* _Directions_
Take the material below and output exactly the run of lines from the one containing "Navigate back using the back arrow icon" down to the one containing "The height and", with both included.

* _Material provided_
*** Block opens ***

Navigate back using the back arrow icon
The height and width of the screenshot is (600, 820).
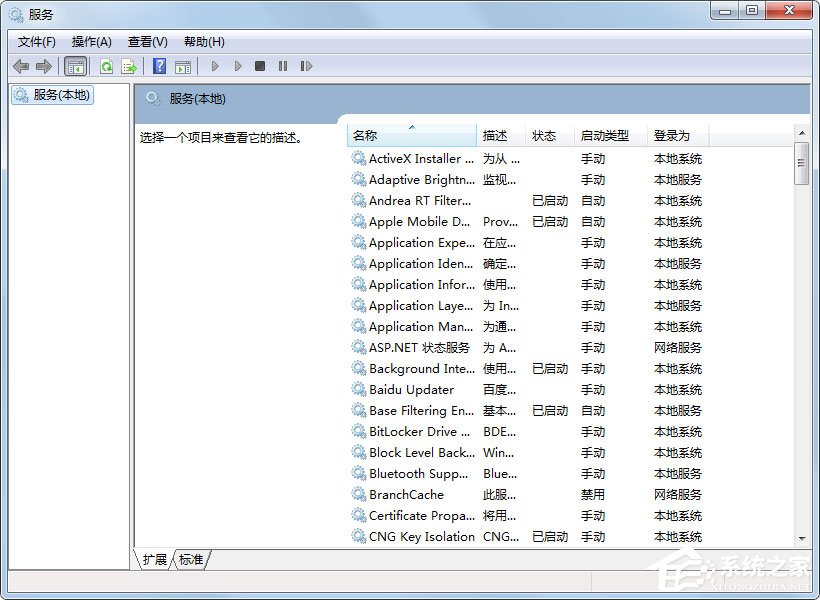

*** Block closes ***
*** Block opens ***

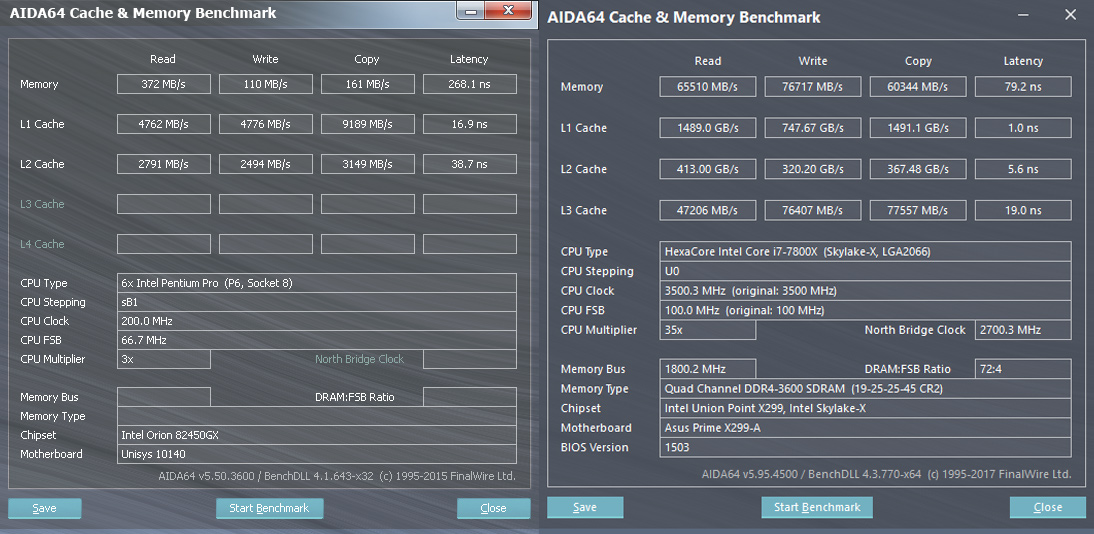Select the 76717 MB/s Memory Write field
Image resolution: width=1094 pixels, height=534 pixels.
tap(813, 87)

*** Block closes ***

* _Your response_
Navigate back using the back arrow icon
The height and width of the screenshot is (600, 820).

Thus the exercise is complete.